Розете, бедной девочке, было грустнее всех. Отец держал себя с нею сурово, бросал на нее строгие взгляды, желая внушить ей, что её обязанность - казаться равнодушной и что её страдания - протест против родительского авторитета. Все открылось; после знаменитой драки у бассейна "Королевы" в "уэрте" больше чем с неделю только и было разговору, что о романе прядильщицы с внуком дедушки Томбы. Пузатый Альборайский мясник выходил из себя от гнева на своего работника. "А! разбойник? Теперь понятно, почему он забывал о службе, почему он проводил вечера, шатаясь, как цыган. Этот господинчик позволил себе завести невесту, как человек, имеющий средства содержать ее. Да и невеста же, прости Господи! Стоило только послушать разговоры покупателей у его лавки. Все говорили одно и то же; удивляюсь, как он, человек верующий, почтенный и с тем единственным пороком, что иногда слегка обвешивал, - позволял своему работнику ухаживать за дочерью общого врага, человека безчестного, о котором говорили, что он был на каторге". Так как все эти разговоры, по мнению пузатого хозяина, безчестили его заведение, то каждый раз как судачили кумушки, он приходил в неистовство, грозил робкому парню топором или разражался бранью против деда Томбы за то, что тот не учит этого мошенника. В конце-концов, мясник уволил Тонета, а его дедушка нашел ему место в Валенции у другого мясника, которому внушил не давать отпуска парню даже и по праздникам, чтобы влюбленный не имел возможности приходить на дорогу и поджидать дочь Батиста.

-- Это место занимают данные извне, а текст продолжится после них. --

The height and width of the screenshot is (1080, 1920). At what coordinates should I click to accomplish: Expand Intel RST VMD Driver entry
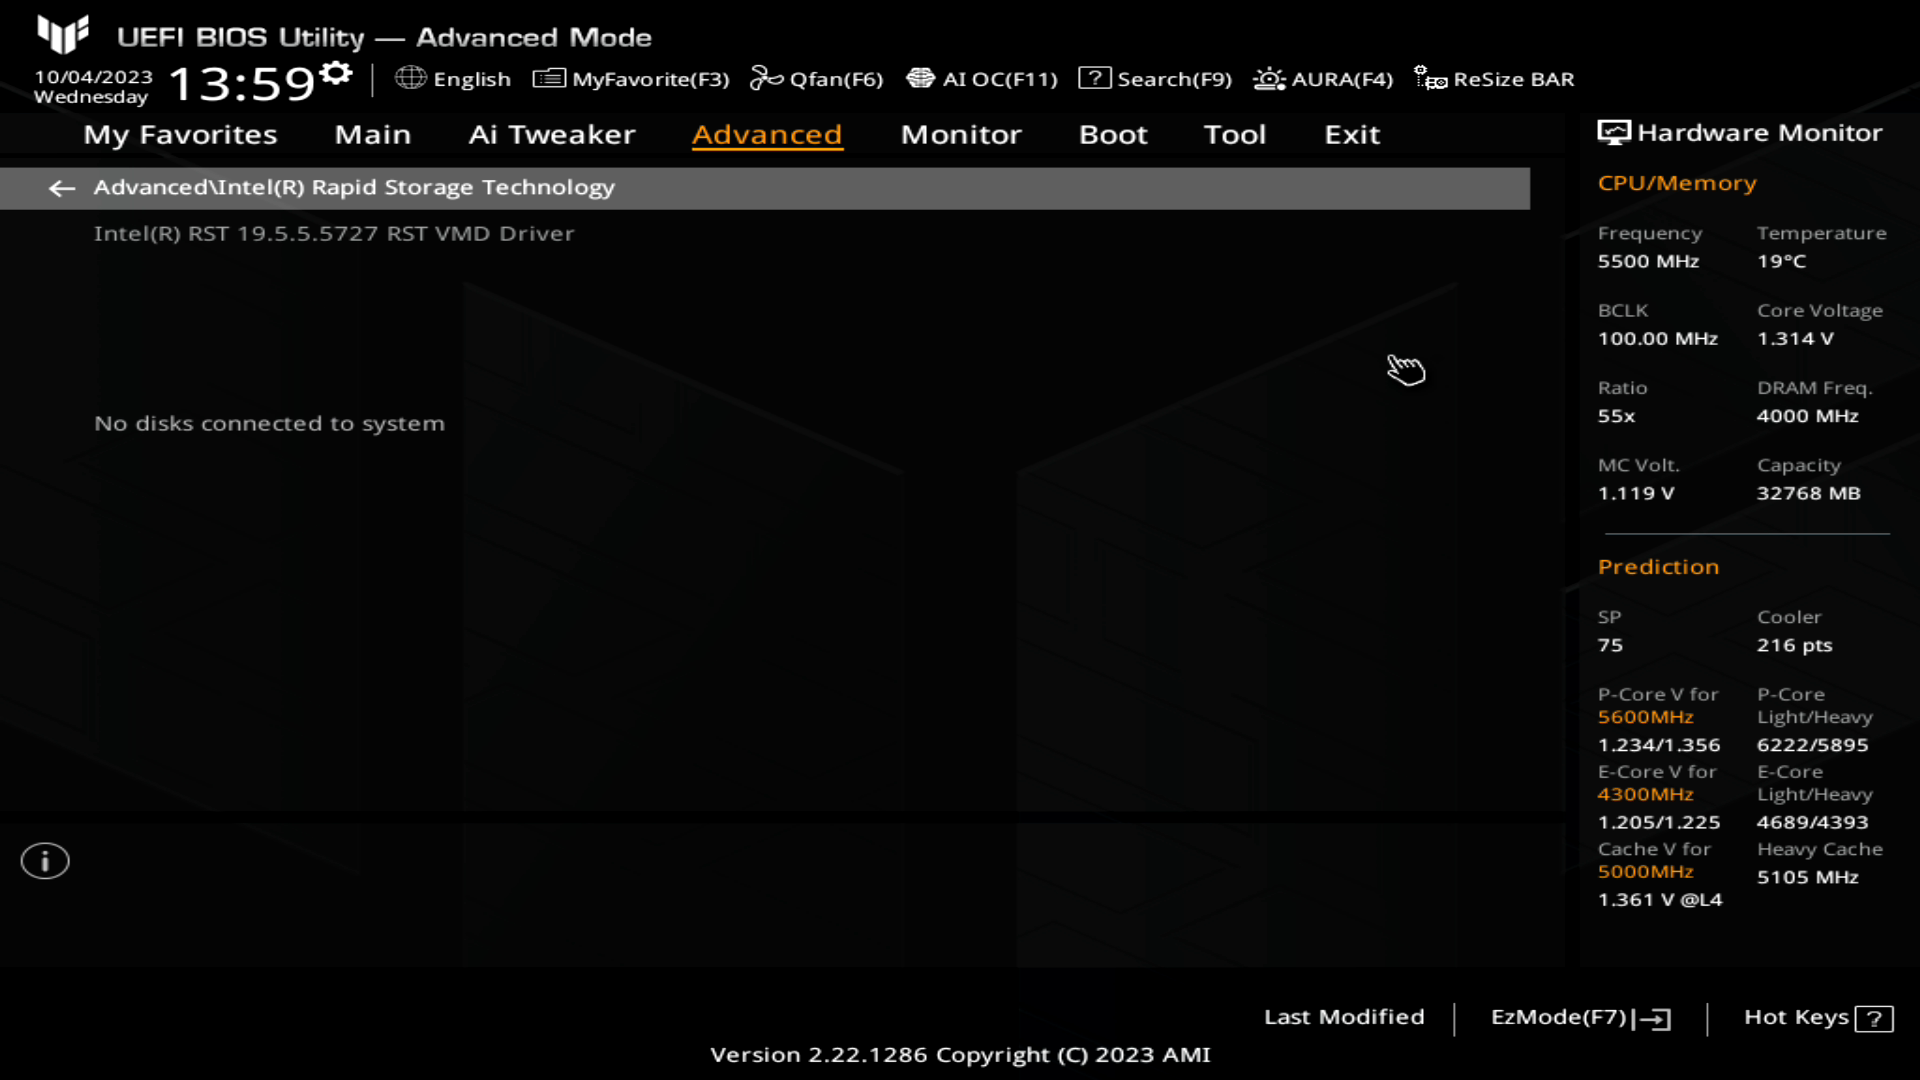click(x=334, y=233)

Тонет покорился и ушел со слезами на глазах, как один из тех ягнят, которых он так часто водил под нож своего хозяина. Да, он больше не вернется... И бедная Розета пряталась у себя в спаленке, чтобы плакать, стараясь скрыть свою печаль от матери, которая стала раздражительна от стольких неприятностей и постоянно ходила с сердитым лицом, а также от отца, который грозился переломать ей кости, если она заведет еще возлюбленного и, таким образом, даст пищу сплетням их врагов.

Между тем, несмотря на такую строгость и угрозы, Батист сильно мучился горем дочери. Напрасно старалась казаться она равнодушной: он замечал, что она плохо ест, желтеет, что глаза её вваливаются: она почти не спала, что, впрочем, не мешало ей каждый день аккуратно ходить на фабрику. Взгляд у нея стал какой-то блуждающий: видно было, что думы её где-то в ином месте, что какая-то мечта постоянно владеет ею. Да, добряк Батист, наедине с самим собою, очень огорчался тем, что видел: он тоже когда-то был молод и знал, как мучительны сердечные страдания.

Казалось невозможным быть еще несчастнее. Что же? Это было еще не все. Даже животные этого дома не избежали вредных последствий вражды, которая царила кругом. С людьми дрались; скот сглазили. Несомненно, что бедный Моррут, старый конь, который таскал по дорогам жалкий скарб и маленьких ребят при переселениях, вынужденных нищетой, мало-по-малу терял силы в этой новой конюшне, наилучшем помещении, какое ему случалось иметь в течение всей своей долгой трудовой жизни. Он был бодрым в самые тяжелые дни, в то время, когда семья только еще устраивалась на ферме, когда приходилось поднимать эту проклятую землю, заброшенную в течение десяти лет и ставшую жесткою как камень; когда постоянно приходилось ездить в Валенцию за строительными отбросами и тому подобным материалом, когда корм был скуден, а труд непосилен. А теперь, когда перед маленьким окном конюшни разстилался лужок свежей, высокой и душистой травы, для него предназначенной, теперь, когда его стол был всегда накрыт на этой зеленой, сочной скатерти, благоухавшей чудным ароматом, теперь, когда он начал жиреть, когда его острые бедра и узловатая спина начинали округляться, он вдруг издох неизвестно от чего: может быть, чтобы насладиться отдыхом, который он так хорошо заслужил, выручивши из затруднений все семейство.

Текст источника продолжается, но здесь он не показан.